# Querying

## Setup

If you haven't already, install the toolkit and dependencies using the [Setup](./00-Setup.ipynb) notebook.

In [2]:
%reload_ext dotenv
%dotenv

import os

from graphrag_toolkit.lexical_graph import set_logging_config
from graphrag_toolkit.lexical_graph import LexicalGraphQueryEngine
from graphrag_toolkit.lexical_graph.storage import GraphStoreFactory
from graphrag_toolkit.lexical_graph.storage import VectorStoreFactory
from graphrag_toolkit.lexical_graph.storage.graph.falkordb import FalkorDBGraphStoreFactory

set_logging_config('INFO')

# Register the FalkorDB backend with the factory
GraphStoreFactory.register(FalkorDBGraphStoreFactory)

graph_store = GraphStoreFactory.for_graph_store(os.environ['GRAPH_STORE'])
vector_store = VectorStoreFactory.for_vector_store(os.environ['VECTOR_STORE'])


### Setup connection with PostgreSQL

In [None]:
# Connect to PostgreSQL Vector Store
from graphrag_toolkit.lexical_graph.storage import VectorStoreFactory

# PostgreSQL connection string
postgre_connection_info = 'postgresql://graphrag:graphragpass@localhost:5432/graphrag_db'

# Instantiate vector store using factory
vector_store = VectorStoreFactory.for_vector_store(postgre_connection_info)

# Optional: confirm
print(f"Vector store initialized: {vector_store}")

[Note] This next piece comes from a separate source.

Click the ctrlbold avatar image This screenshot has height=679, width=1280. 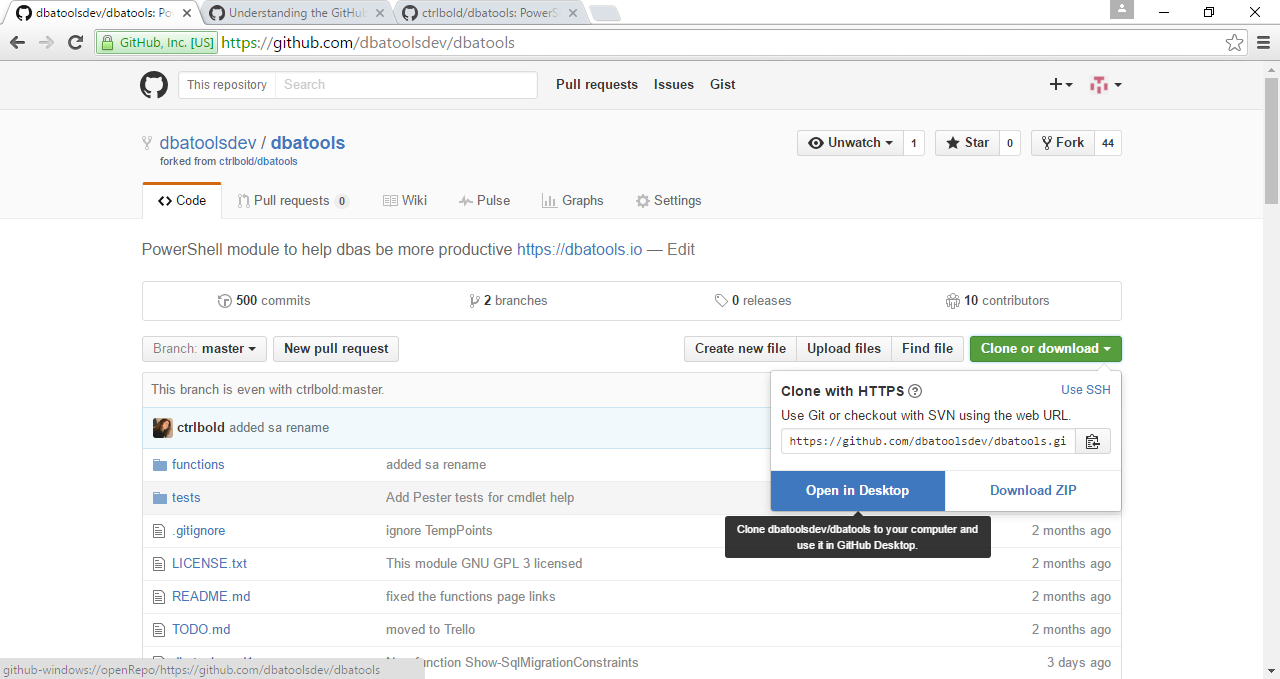tap(162, 428)
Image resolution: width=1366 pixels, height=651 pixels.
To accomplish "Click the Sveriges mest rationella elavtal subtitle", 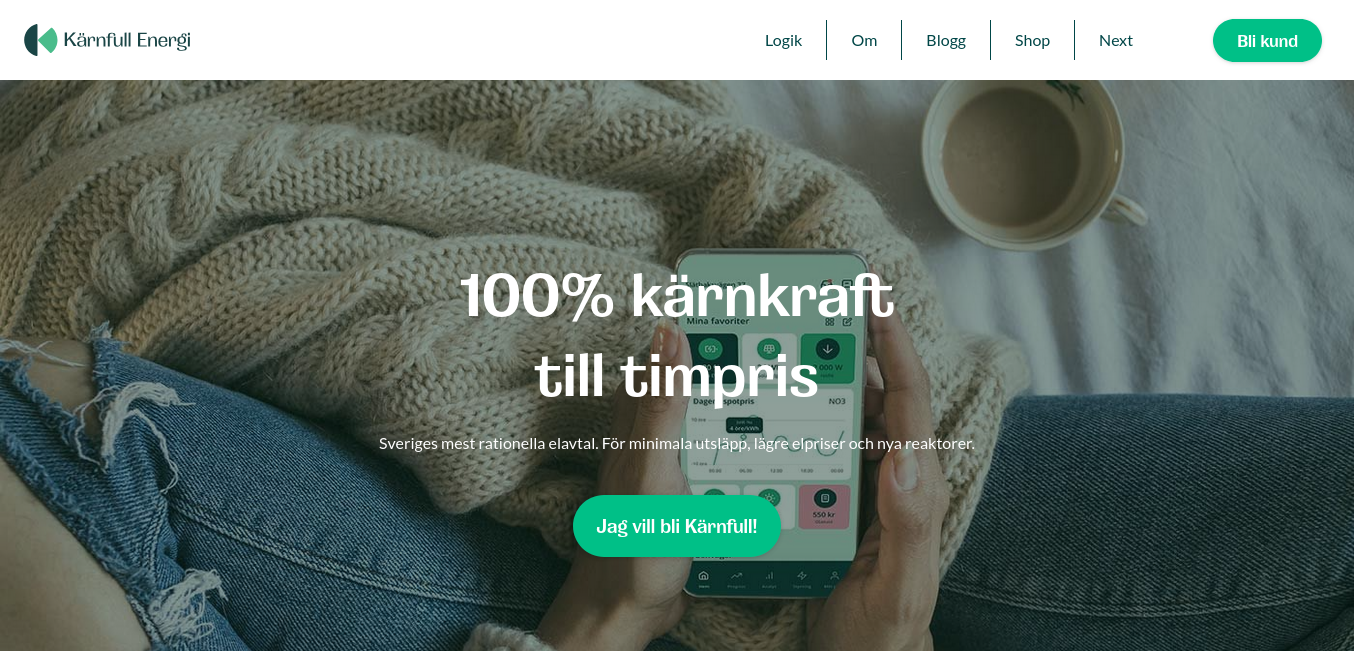I will [677, 443].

### Setup connection with FalkorDB

In [None]:
!pip install https://github.com/awslabs/graphrag-toolkit/archive/refs/tags/v3.5.0.zip#subdirectory=lexical-graph-contrib/falkordb

In [None]:
# Connect to FalkorDB Graph Store
from graphrag_toolkit.lexical_graph.storage import GraphStoreFactory
from graphrag_toolkit.lexical_graph.storage.graph.falkordb import FalkorDBGraphStoreFactory
# Connection string for FalkorDB
falkordb_connection_info = 'falkordb://localhost:6379'

# Register the FalkorDB backend with the factory
GraphStoreFactory.register(FalkorDBGraphStoreFactory)

# Instantiate a graph store using the factory
graph_store = GraphStoreFactory.for_graph_store(falkordb_connection_info)

# Optional: confirm initialization
print(f"FalkorDB GraphStore initialized: {graph_store}")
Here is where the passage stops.